Dementsprechend eindimensional blieben die Darstellerinnen des zentralen Quartetts: Julia Stemberger (Richterin), Pauline Knof als Kampfpilotin, Martina Stilp-Scheiflinger als Verteidigerin und Susa Meyer als Staatsanwältin. Sie arbeiten die verschiedenen Konfliktstellen (Recht versus Moral) und Konfliktbehauptungen (Verteidigerin und Staatsanwältin keifen einander offenbar gerne an) ab.

Am Schluss dann gibt es Plädoyers: Recht muss Recht bleiben, sagt die Staatsanwältin, begründet mit Salven aus der deutschen Philosophiekanone (Immanuel Kant!). Die Verteidigerin versteigt sich gar in unhistorische Aberwitzigkeiten. Wir sind im Krieg! Wir sind bedroht wie nie zuvor in der Geschichte! Echt jetzt?

Wir sind, vor allem, in Deutschland, was den Schmäh des Stücks doch deutlich schmälert. Denn das Publikum stimmt letztlich über Fragen der deutschen Verfassung ab, die eine Luftwaffen-Soldatin verletzt haben könnte.
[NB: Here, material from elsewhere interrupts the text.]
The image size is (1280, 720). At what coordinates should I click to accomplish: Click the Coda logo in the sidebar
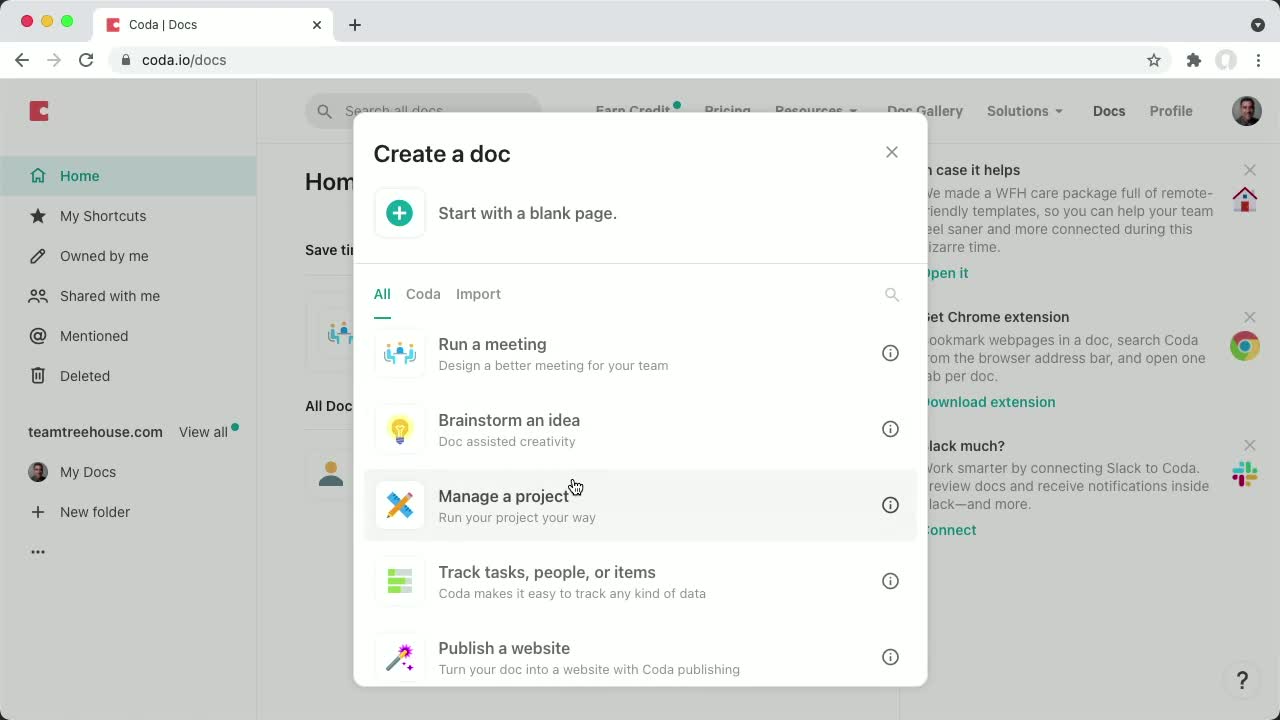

Geht es Ihnen auch so, dass Ihnen die Finessen des deutschen Verfassungsrechts nicht immer gleich gegenwärtig sind?

Man dürfte sich eine Ein-Österreicherung wünschen; dann würde der Freispruch wohl auch nicht mit "übergesetzlichem Notstand", sondern mit "entschuldigendem Notstand" begründet.

Filmzuspielungen addieren eine persönliche Ebene der Handelnden; am Schluss gibt es einen Abspann mit den fiktiven Namen und Geburtsdaten der fiktiven Toten, der ausgerechnet mit den zwei jüngsten endet . Nicht der einzige plakative Moment.